ME/CFS, Post Vac, Post Covid
ME Tag 2026 in Speyer - ein voller Erfolg
- Dozent Dr. med. Michael Jelden aus Homburg/ Saar bei der ärztlichen Weiterbildung.
- Foto: Privat
- hochgeladen von Jens Zschocke
Großer Zulauf - endlich Aufmerksamkeit
Insgesamt rund 110 Gäste nahmen an den durch das Aktiv Zentrum - Physiotherapie am Dom, Liegenddemo Speyer und Selbsthilfegruppe ME/CFS, Post Covid und Post Vac organisierten Veranstaltungen teil.
Den Auftakt bildete um 10:00 Uhr eine ärztliche Weiterbildung in Kooperation mit der kreisärztlichen Vereinigung Speyer. 30 Ärztinnen und Ärzte aus Speyer und der direkten Umgebung nutzten das Fortbildungsangebot mit Dr. med. Michael Jelden. Anm. d. Autors: Dies ist eine beachtliche Anzahl.
Die Rückmeldungen der Teilnehmenden fielen ausgesprochen positiv aus:
Die Gesamtbewertung lag im Durchschnitt bei 5,4 von 6 Punkten. Besonders hervorgehoben wurden Dr.

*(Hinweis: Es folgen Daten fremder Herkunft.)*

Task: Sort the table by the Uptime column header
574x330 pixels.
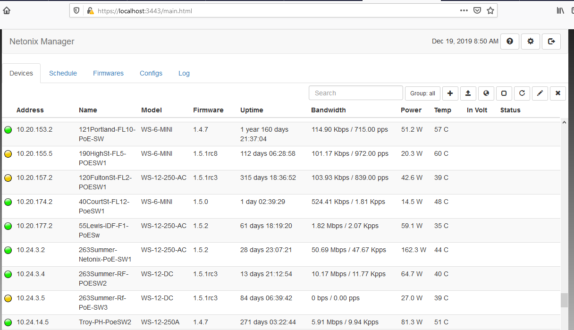Action: [x=252, y=110]
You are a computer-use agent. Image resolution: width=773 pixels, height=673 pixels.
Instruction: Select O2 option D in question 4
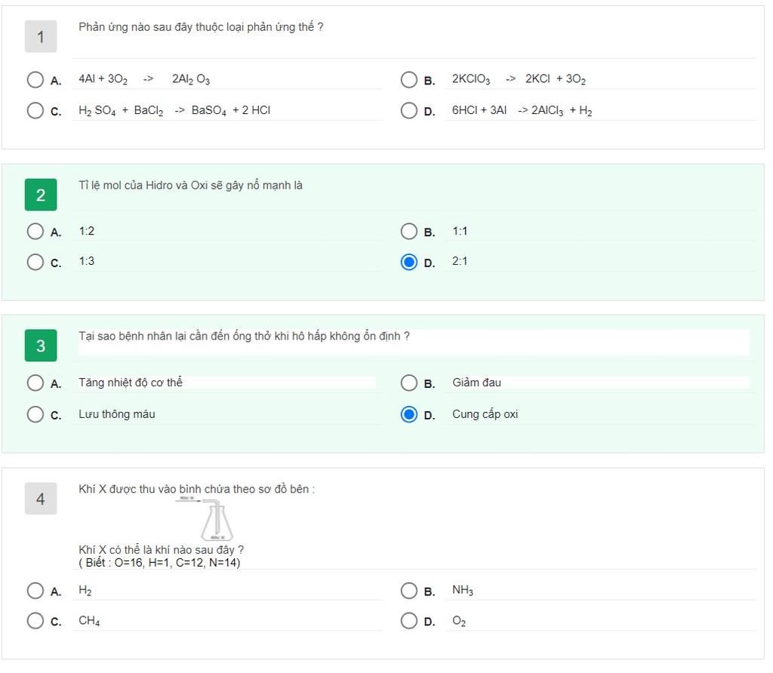click(x=408, y=621)
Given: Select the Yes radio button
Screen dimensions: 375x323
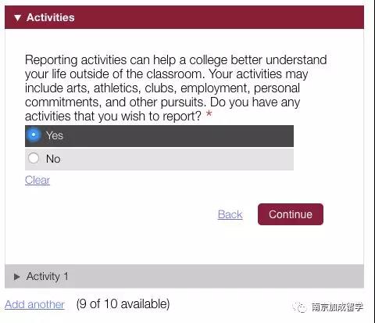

Jelden (6/6 Punkte) sowie die Organisation (5,9/6 Punkte).
Ein zentrales Ergebnis des Vormittags: Viele der teilnehmenden Ärztinnen und Ärzte äußerten anschließend, dass sie sich nun deutlich sicherer fühlen, ME/CFS und Post COVID zu diagnostizieren und zu behandeln – ein wichtiger Schritt für eine bessere regionale Versorgung. „Dass Ärztinnen und Ärzte nach der Fortbildung sagen, sie trauen sich die Diagnostik und Behandlung nun eher zu – genau das war unser Ziel“, so Zschocke.
Kooperation mit der kreisärztlichen Vereinigung Speyer
Ein besonderer Dank gilt den ehrenamtlichen Helferinnen und Helfern sowie Dr. Johannes Bohlender und der Kreisärztlichen Vereinigung Speyer und Dr. med. Michael Jelden für die Unterstützung.
Öffentlicher Teil der Veranstaltung fand großen Anklang
Im Anschluss startete – mit kleiner Verzögerung – der öffentliche Teil der Veranstaltung, zudem weitere rund 80 Besucherinnen und Besucher kamen. Für einen emotionalen Höhepunkt sorgten Romina und Anne vom „Theater Impuls Mannheim“: In einer eindrucksvollen Darstellung zeigten sie das Leben einer Schwerstbetroffenen vor und nach der Erkrankung. Aus dem Publikum gab es bewegende Rückmeldungen – auch von nicht Betroffenen – dass die Tragweite der Erkrankung dadurch spürbarer und besser vorstellbar geworden sei.
Den Abschluss bildete eine Podiumsdiskussion mit Dr. Marlene Gottwald, Marina Reichert, Dr.med. Michael Jelden und Jens Zschocke. Dabei wurde deutlich: Es gibt Fortschritte, aber weiterhin großen Handlungsbedarf – und es braucht mehr solcher Formate in Deutschland, um Versorgung, Anerkennung und Aufklärung nachhaltig zu stärken.
Die Darstellung der Schauspielerinnen sowie die Podiumsdiskussion wurden vom offenen Kanal Speyer aufgezeichnet und werden in Kürze veröffentlicht; dazu wird gesondert informiert.
Fazit der Veranstalter positiv
Der ME-Tag 2026 hat gezeigt, wie wirkungsvoll das Zusammenspiel aus medizinischer Fortbildung, öffentlicher Aufklärung und persönlichem Austausch sein kann – mit dem gemeinsamen Ziel, die Versorgung und Anerkennung von Menschen mit ME/CFS und Post COVID sowie Post Vac in der Region spürbar und nachhaltig zu verbessern.
Großer Danke an alle Helferinnen und Helfer
Wir danken allen ehrenamtlichen Helfern, ohne die diese Veranstaltung nicht möglich gewesen wäre. Wir danken auch allen, die da waren und halfen dieses wichtige Thema in den Fokus zu rücken.